FFCV accrues massive overhead with heavy transform pipelines
akashc1 opened this issue · 1 comments
akashc1 commented
Hi,
I've noticed that FFCV can deliver nice speedups for individual steps. For context:
- I have lots of images of shape 256 x 256 x 3
- I use many augmentations, some even repeated as I'm using an SSL method which relies on this for performance
- My baseline
__getitem__
call:- read a JPEG image from a NFS
- decode JPEG
- Perform augmentations
Noticing with FFCV:
- Dataloading on its own is 3-4x faster (reading from disk + JPEG decoding)
- Transforms on their own are 3-4x faster after optimization on my end (due to using
numba
or other tricks) - E2E dataloading with FFCV is 2-3x slower than my baseline.
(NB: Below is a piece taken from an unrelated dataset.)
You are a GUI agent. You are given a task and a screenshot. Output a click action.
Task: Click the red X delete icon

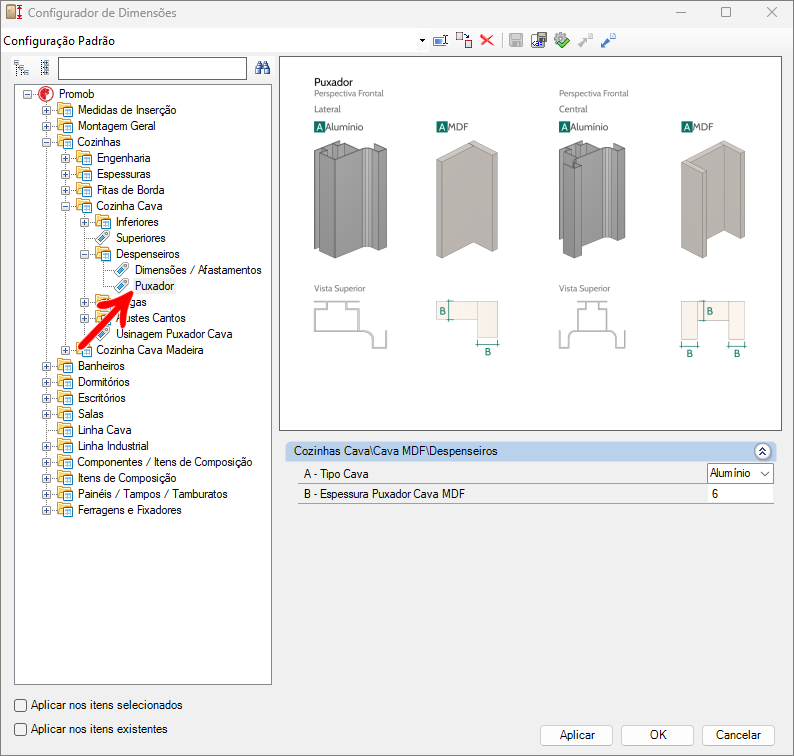(x=487, y=41)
I profiled it quite a bit and it seems to be due to FFCV overhead. I can see in htop
that even when using something like 16 dataloader workers, most cpu cores are actually idle
Has anybody else experienced something similar, or would have any tips on debugging/addressing?
Thank you!
bordesf commented
Thanks for opening this issue. Can you define what you mean by "lots of images" or "heavy transform" pipelines ? Is it 1B images and 20 transforms or just 1M images with 4 transforms ? In addition, it would be easier if you could share a snippet of your code to see if this is reproducible on our side.